WHAT THE TASK REQUIRES →
Go through the records that follow and tally the lines with "click" in them; answer with the number alone.
START INFORMATION PROVIDED
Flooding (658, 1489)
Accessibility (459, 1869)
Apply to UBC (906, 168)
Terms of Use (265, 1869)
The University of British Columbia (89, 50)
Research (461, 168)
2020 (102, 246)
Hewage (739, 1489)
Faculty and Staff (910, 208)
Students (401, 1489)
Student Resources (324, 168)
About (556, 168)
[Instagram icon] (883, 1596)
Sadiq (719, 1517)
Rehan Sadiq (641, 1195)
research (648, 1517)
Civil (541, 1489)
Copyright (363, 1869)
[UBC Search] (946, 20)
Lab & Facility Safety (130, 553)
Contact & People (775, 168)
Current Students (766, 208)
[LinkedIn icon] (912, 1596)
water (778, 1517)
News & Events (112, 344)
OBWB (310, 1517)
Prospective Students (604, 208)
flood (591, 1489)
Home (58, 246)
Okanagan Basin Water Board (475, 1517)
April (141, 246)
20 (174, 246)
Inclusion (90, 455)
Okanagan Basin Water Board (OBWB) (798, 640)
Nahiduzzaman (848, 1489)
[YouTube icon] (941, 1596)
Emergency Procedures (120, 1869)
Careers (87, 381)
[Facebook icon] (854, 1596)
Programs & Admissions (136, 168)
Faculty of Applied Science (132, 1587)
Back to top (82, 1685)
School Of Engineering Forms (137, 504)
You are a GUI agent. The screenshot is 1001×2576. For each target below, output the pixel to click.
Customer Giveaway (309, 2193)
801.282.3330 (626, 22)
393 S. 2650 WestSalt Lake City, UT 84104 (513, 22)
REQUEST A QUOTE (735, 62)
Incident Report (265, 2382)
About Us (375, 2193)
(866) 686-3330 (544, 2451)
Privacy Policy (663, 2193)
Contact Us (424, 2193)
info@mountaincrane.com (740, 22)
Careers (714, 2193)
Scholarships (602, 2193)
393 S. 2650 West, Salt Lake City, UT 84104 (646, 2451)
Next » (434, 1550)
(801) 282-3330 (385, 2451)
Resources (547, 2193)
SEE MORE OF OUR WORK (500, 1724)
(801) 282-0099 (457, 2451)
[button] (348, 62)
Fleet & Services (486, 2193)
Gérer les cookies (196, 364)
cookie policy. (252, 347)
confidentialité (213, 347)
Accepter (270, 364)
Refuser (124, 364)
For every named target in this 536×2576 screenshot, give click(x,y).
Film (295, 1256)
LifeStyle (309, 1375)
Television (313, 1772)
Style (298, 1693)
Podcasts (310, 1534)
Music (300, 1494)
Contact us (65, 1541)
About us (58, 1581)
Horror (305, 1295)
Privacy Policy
END INFORMATION PROVIDED
OUTPUT FOR THIS EXERCISE →
2